Monday, March 19, 2007

Artistic Entrepreneurship & Technology 101 Advice for Disney

The following was published in the OC Regsiter:


Orange Grove: Don't vote Tom off the island
Linking to literary classics smarter strategy than playing off 'Pirates'
By ELLIOT MCGUCKEN


"If Disney film execs have their way, a 'Pirates of the Caribbean'-themed attraction reportedly will take over Tom Sawyer Island – a Disneyland playground designed by Walt Disney himself.

"The Disney watchdog Web site, miceage.com, reported Wednesday that the island, which began in 1956, will be updated. Disneyland officials refused to confirm or deny the news."

– The Orange County Register, Oct. 4, 2006

If the Walt Disney Co. has any long-term interest in the health of the box office and Hollywood's bottom line or in leading a renaissance in video games with greater emotional depth and a cultural revival where plot trumps spectacle, it will keep Disneyland's Tom Sawyer Island as "Tom Sawyer Island." If Disney has any interest in serving the long-term wealth of its shareholders, it will look to build more upon rock-solid literary foundations such as Mark Twain, rather than the shifting pop-culture sands of "The Pirates of The Caribbean."

Tom Sawyer represents far more than an American icon, far more than a unique character created by a classic author. Tom Sawyer represents the classical manner in which all everlasting art is created – by some rugged individual holding the higher ideals above the bottom line and setting out for that treasure all alone.

On the other hand, "Pirates" represents the MBA/MFA-izaton of Hollywood. The bottom line is placed over higher ideals, a nameless, faceless entourage of fine-arts grad schoolers is hired to write and rewrite some cookie-cutter script; and the result is a muddled plot lacking a center and circumference, lacking a heart and soul, lacking "story" – that essential element by which art achieves eternity.

The reason for numerous rewrites is that MBAs believe it lessens the risk; but to take no risks in art is the biggest risk one can take. Imagine if "Hamlet" or "Moby Dick" or "Tom Sawyer" had been outsourced to a team of writing consultants. Hamlet and Captain Ahab would have been sent to a shrink played by Robin Williams, who also would have diagnosed Tom Sawyer with attention deficit disorder, then cured him and killed the story.

In contemplating the dramatic arts in his Poetics, Aristotle placed plot first and spectacle second to last. With "Jackass" movies dominating the box office and reality TV replacing sitcoms across the TV spectrum, contemporary Hollywood has gotten its Aristotle backwards.

Aristotle said, "When storytelling declines, the result is decadence." So it is that that far greater treasures are to be had with a classical revival, which, in Herman Melville's words, "cannot be counted down in dollars from the mint."

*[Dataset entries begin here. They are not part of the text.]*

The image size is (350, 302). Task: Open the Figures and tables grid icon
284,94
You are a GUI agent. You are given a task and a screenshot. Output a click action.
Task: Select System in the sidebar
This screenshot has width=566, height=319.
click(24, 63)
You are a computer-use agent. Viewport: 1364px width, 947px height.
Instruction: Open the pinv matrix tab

Declining movie ticket sales (down 8.9 percent in 2005 from 2004) cannot be written off as people's preference for DVDs, as DVD sales have slipped, too. What has happened is that the classical, epic story has been banned – it has been banned in academia, in New York publishing circles and in Hollywood. And so it is that a Hollywood renaissance is there for the taking, by someone who understands that all value ultimately derives from values.

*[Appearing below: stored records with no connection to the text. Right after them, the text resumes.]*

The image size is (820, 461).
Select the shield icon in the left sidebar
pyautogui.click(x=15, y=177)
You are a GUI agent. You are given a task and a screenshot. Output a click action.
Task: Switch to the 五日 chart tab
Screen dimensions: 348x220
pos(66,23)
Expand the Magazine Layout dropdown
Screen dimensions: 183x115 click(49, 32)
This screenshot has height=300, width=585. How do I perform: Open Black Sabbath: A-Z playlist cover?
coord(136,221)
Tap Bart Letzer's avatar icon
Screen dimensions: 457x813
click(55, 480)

Without the noble vessel of an Aristotlean three-act plot – without the classic structure of Joseph Campbell's Hero's Journey, movies are boring. The center cannot hold, and things fall apart.

Nor is it enough to tack on Joseph Campbell's structure as an afterthought to please the studio or network publicity departments; but the leaders of Hollywood and New York publishing houses must lead by leading with truth – within living art – by performing the classical ideals in the contemporary context, by respecting the individual author. When Hollywood returns to navigating by the fixed stars, they shall find blockbuster movies floating in their wake.

For the true captain knows where the treasure is and then navigates on towards it. It's how Hollywood's most-produced screenwriter – William Shakespeare – succeeded, and it's why every classic bears the unique, branded imprint of some individual's soul. Merely drifting along with the fickle winds of pop culture is why Hollywood's fleets of grad-school filmmakers keep running aground.

The Hollywood renaissance will go to the one who can string the bow – filmmakers, writers, directors, and producers who sail beyond the postmodern fog and rediscover that deeper treasure on Tom Sawyer Island – the classical ideals performed in the contemporary context.